O fato é que hoje não temos nem governo nem oposição, nenhum projeto de país, qualquer esperança de que as coisas possam mudar tão cedo. Vamos nos arrastando, apenas tentando sobreviver, um dia de cada vez.
Resta apenas o vazio e a lembrança das quase 600 mil vítimas desta insanidade; da destruição da Amazônia; da educação e da cultura, entregues a um bando de bárbaros saqueadores, cafajestes que declararam guerra ao próprio país, onde o presidente faz acordos até com um tal de Zé Trovão, homiziado no México, para segurar-se na cadeira e não ser atropelado pelos caminhoneiros.
Aonde foi parar o Brasil feliz e confiante que existia aqui, admirado pelo mundo, não faz muito tempo, onde não se vivia sobressaltado com o medo do amanhã, como nos tempos da ditadura militar, tão exaltada pelos atuais ocupantes do poder?
O que fizemos do nosso país? Até quando vamos aguentar tanta humilhação?
A semana que termina apenas aumentou a incerteza sobre o nosso futuro.
Qual Brasil sobreviverá até as próximas eleições?
Quanto tempo levará para reconstruir o país?
Não dá para ficar batendo palmas para ver louco dançar à beira do abismo e achar que tudo isso é normal.

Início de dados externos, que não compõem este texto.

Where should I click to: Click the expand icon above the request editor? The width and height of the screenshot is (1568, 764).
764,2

Perdão pelo desabafo, mas também não dá pra ficar com o grito preso na garganta.
Bom fim de semana.
Vida que segue. (por Ricardo Kotscho)
Toque do editor – Incomoda-me ver um bom homem e uma lenda viva do jornalismo brasileiro tão desconsolado. Mas, como convencê-lo de que os acontecimentos históricos não são determinados apenas pelo que está à vista de todos, como o blefe ridículo e o recuo vergonhoso do Bozo na sua palhaçada de Dia da Pátria?

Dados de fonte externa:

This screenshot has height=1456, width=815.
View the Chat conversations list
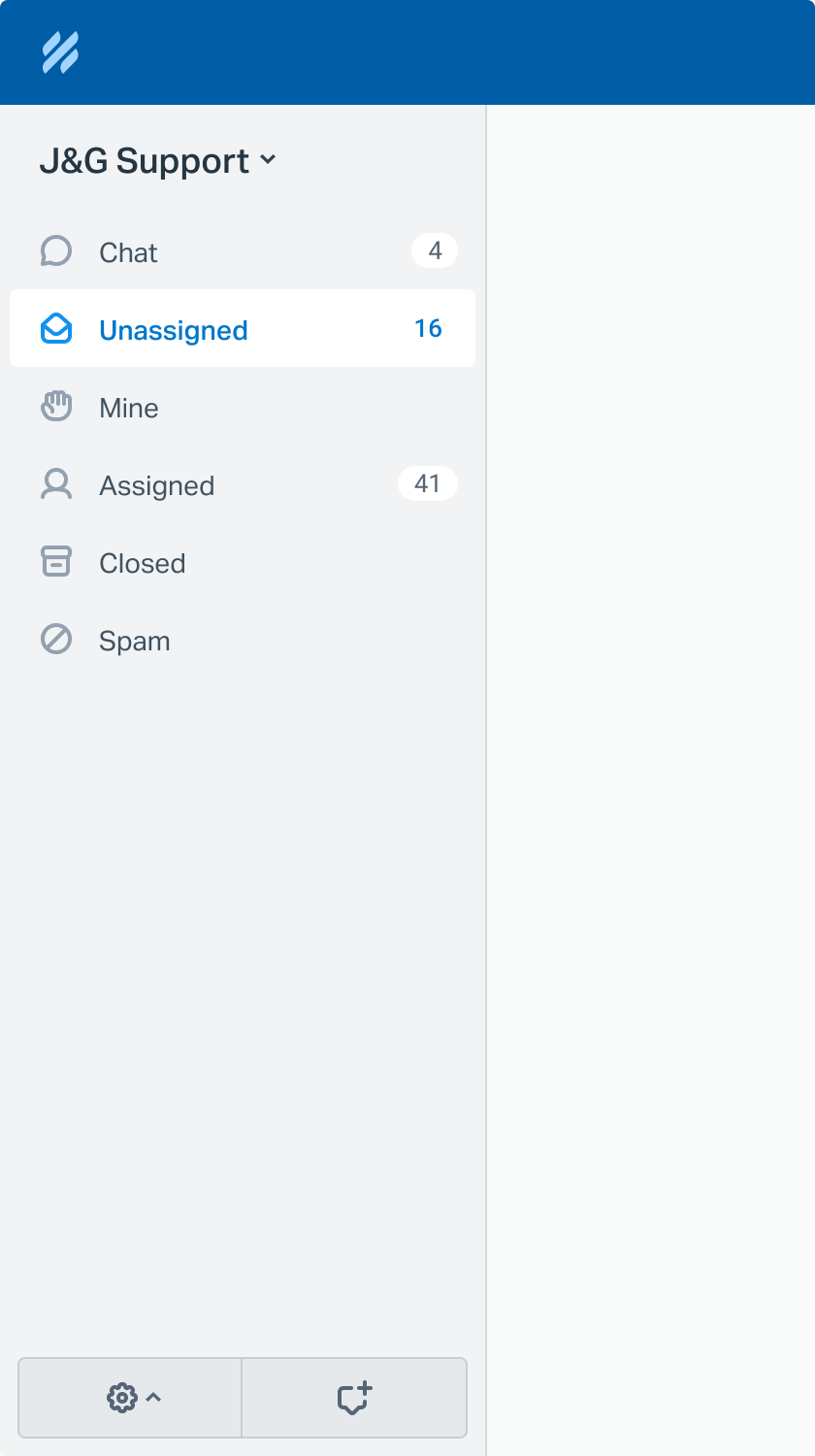(127, 251)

Nunca se sabe o exato momento em que os cidadãos não aguentarão mais as condições subumanas de vida que lhes estão sendo impostas e explodirão em revolta, como as que pipocaram por tantos países no final da década passada.
O certo é que o Brasil está cada vez mais perto de um desses momentos, pois há gente demais sofrendo demais com a depressão econômica que eterniza-se sem perspectiva nenhuma de melhora sob o genocida louco.
Não precisa ficar contando os dias que faltam até 1º de janeiro de 2023, meu caro Kotscho. O desfecho do drama virá muito antes, apesar da tibieza e pusilanimidade dos atores políticos e empresariais que preferem esticar o elástico ao máximo antes de agir.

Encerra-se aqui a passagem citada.